Outside of a Latin classroom, the humble macron ( ¯ ) is one of the rarer diacritics; the odd student might see it above an English poem in full scansion, ably marking the presence of a long vowel, but it is not even close to the popularity of the acute ( ´ ) or diaeresis ( ¨ ).

Why would such an unfamiliar character matter to us English-speakers? Well, now we come to a more fantastical hypothesis, but one for which there is indeed much evidence: what if the in the STEM Center’s name stands for macra? Specifically, what if the STEM Center’s name is a coded reference to an insidious plot, perpetrated at our very school, to sow mayhem and chaos across the globe by purposely mismacronizing Latin texts?

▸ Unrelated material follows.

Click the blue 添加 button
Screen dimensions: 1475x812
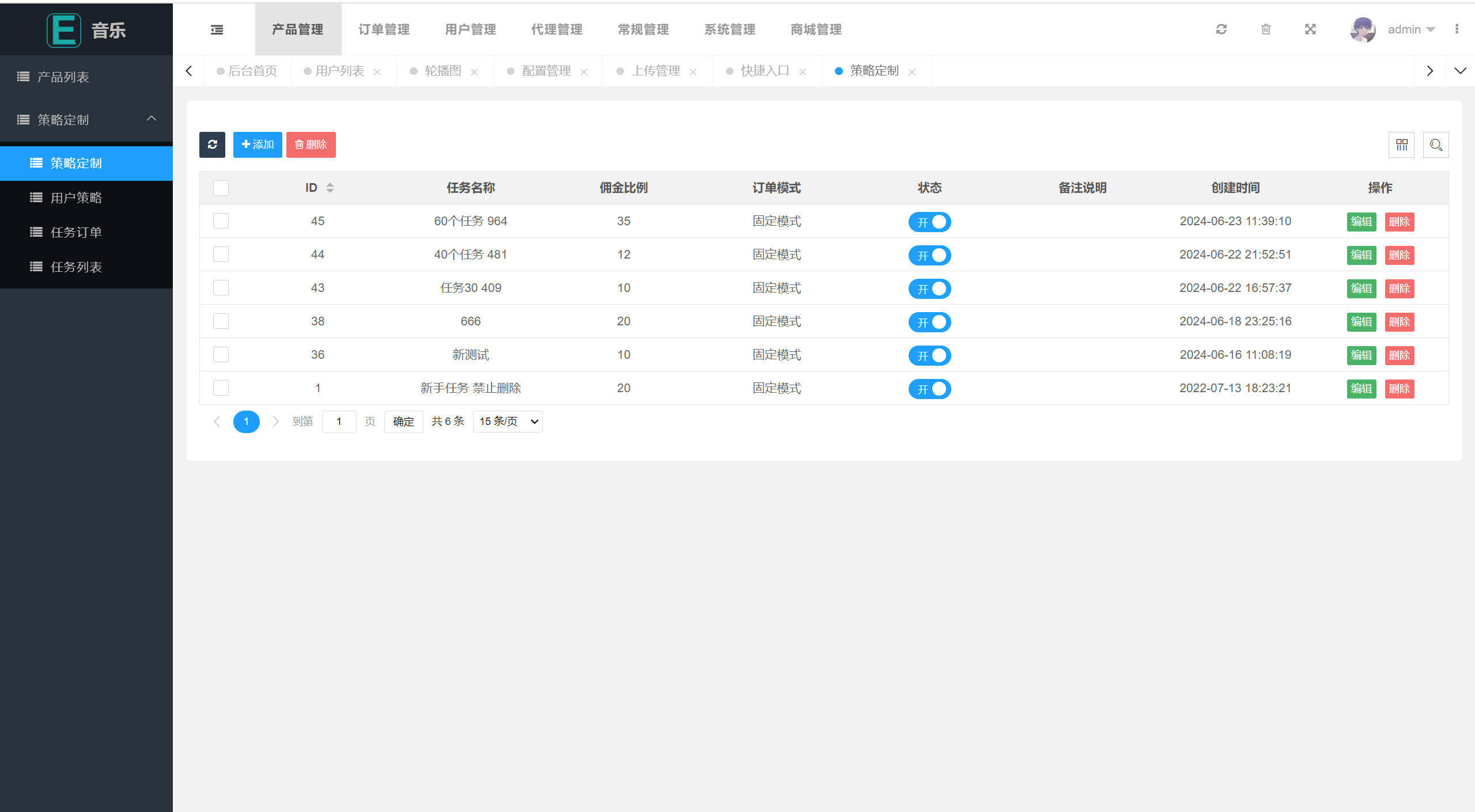coord(258,145)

For one thing, this would explain why the Center closes at 4:00—to give this cabal a place to work in privacy. Furthermore, this also explains why Mr. Morales, McQuaid’s Latin teacher (and servant of an interdimensional being by whose beneficence the Shield exists), does not require his students to put macra on text they write or type. Presumably, he knows that, by the time the texts return to him, the macra will be entirely incorrect.

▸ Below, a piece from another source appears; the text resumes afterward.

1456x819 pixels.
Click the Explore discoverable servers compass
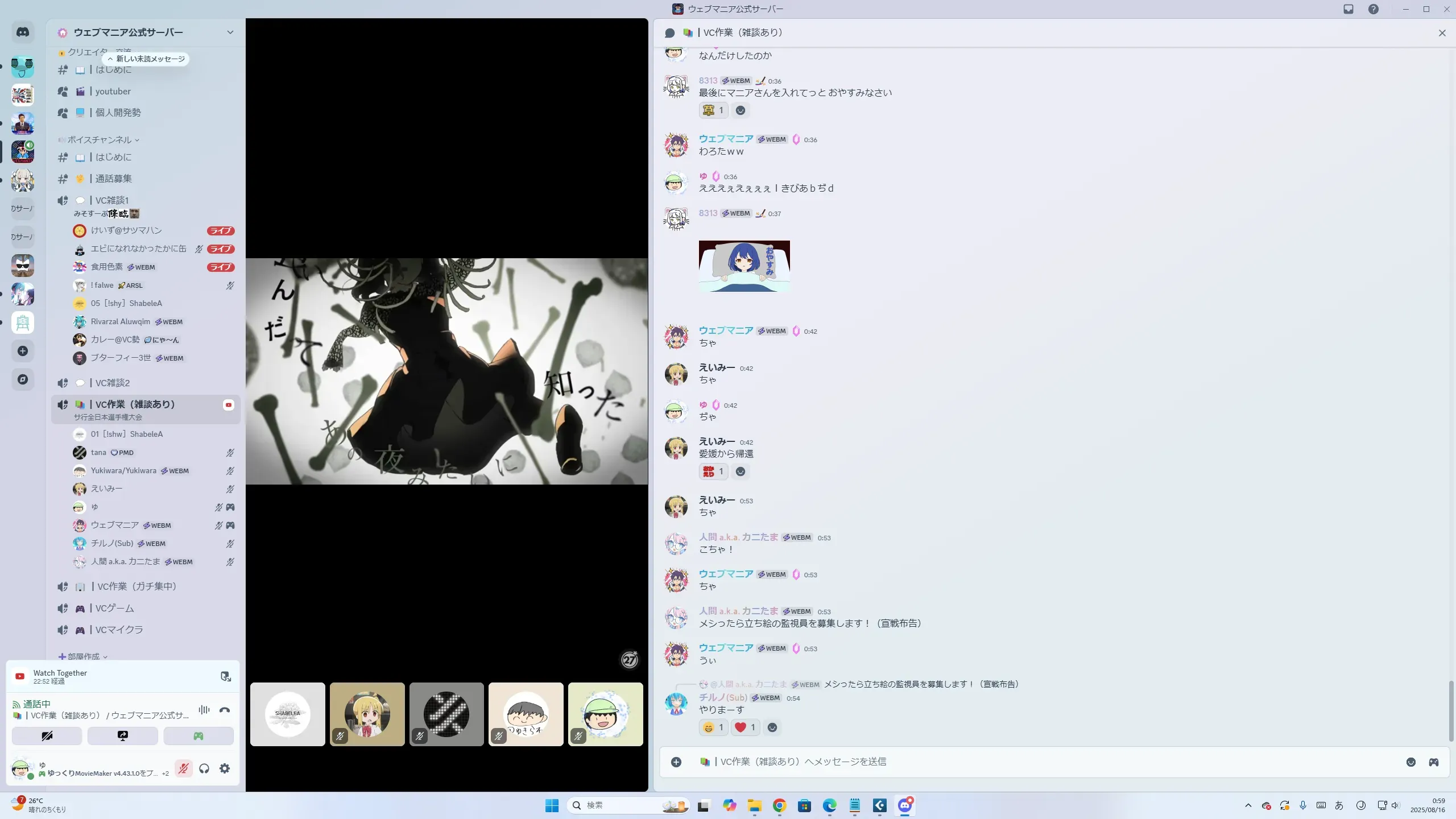[23, 379]
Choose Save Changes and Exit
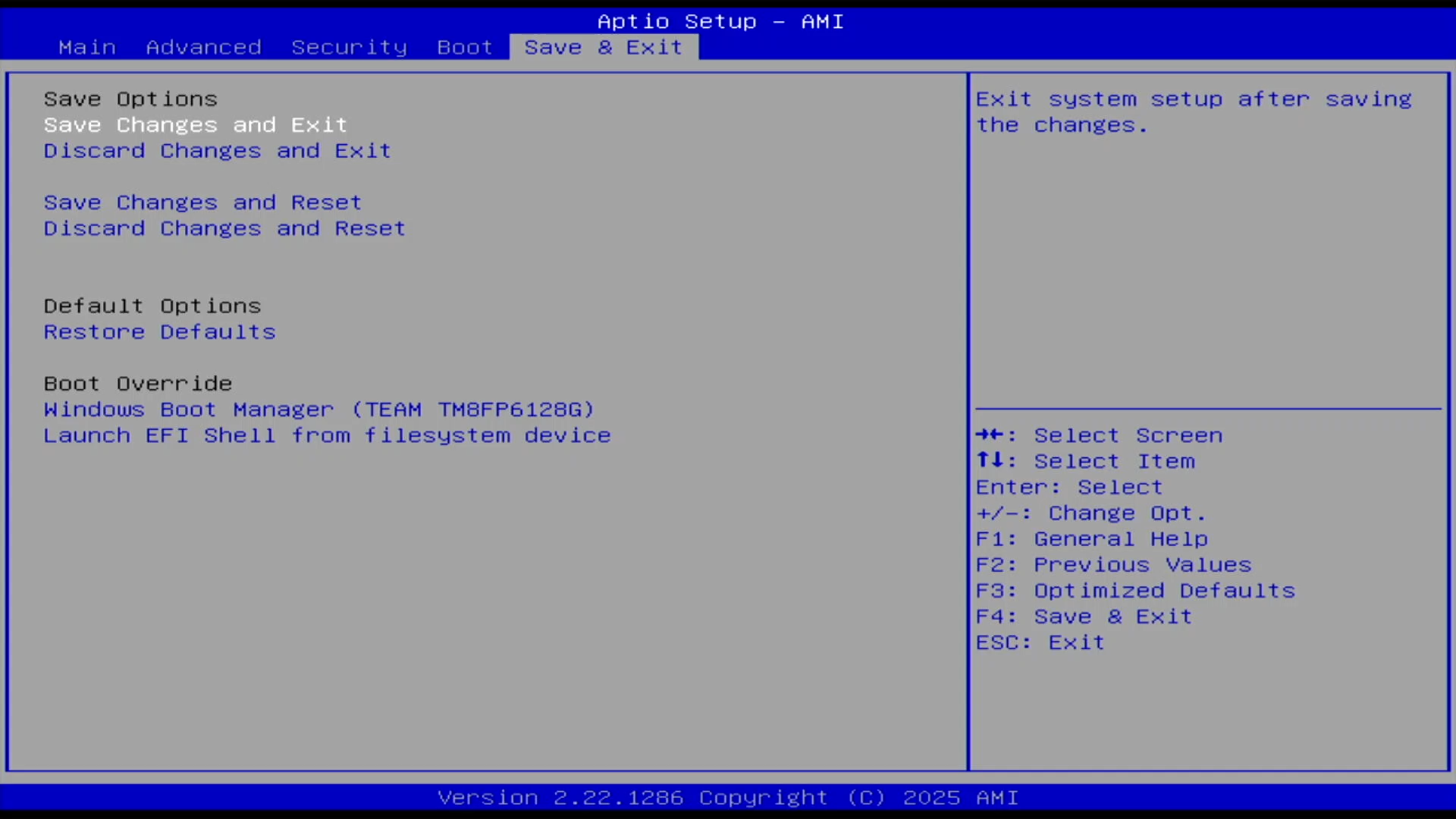The height and width of the screenshot is (819, 1456). pos(195,125)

Furthermore, this explains why my Dungeons and Dragons group were kicked out of a STEM Center computer lab. Sure, Dr. Parks said it was due to a lack of adult supervision, and sure, there was in fact no adult in the room to supervise us, but clearly the real reason is that whoever has been mismacronizing these texts did not want us finding evidence of their diabolical plot on the computers near which we were playing.

While various members of the McQuaid Jesuit student community have maintained suspicions about this subject, I was suddenly approached by a mysterious source—a short man, with a relatively clean beard and mustache, who wished to remain anonymous. To honor his wishes, this article refers to him as “Porales.”

According to Mr. Porales, this anarchic scheme explains more than just completely correct choices by administrators or sensical closing times for facilities not in use: “At first, that seismograph machine did just what it was supposed to do: detect earthquakes, reinforce scientific principles with hands-on learning, and so forth,” he said, increasingly agitated. “But eventually, someone discovered how to use the machine to manually mismacronize Latin texts.” (He explained that there was no Internet at the time, which some Shield readers may find surprising.) “So it was ‘put out of commission.’ Once the STEM Center opened and the mismacronizing war could finally expand into the cyber realm, they abandoned the manual machine. That’s why they converted it back to a seismograph! To allay suspicion, and it’s like nothing ever happened. Now, get off my lawn!”

Mr. Porales provided documents to the Shield with an illegible signature under a simple sentence: “BRING BACK THE SEISMOGRAPH.” He did not leave any of his contact information, and the next two times I saw someone who looked like him, I was somehow immediately certain it was actually just a strange-looking tree.

If the in STEM Center stands for “macra,” our school is obviously involved in an insidious plot to cause minor mispronunciations of a seldom-heard, perhaps even dead, language, and so bring a final, dreaded anarchy upon the face of the Earth. Woe betide us.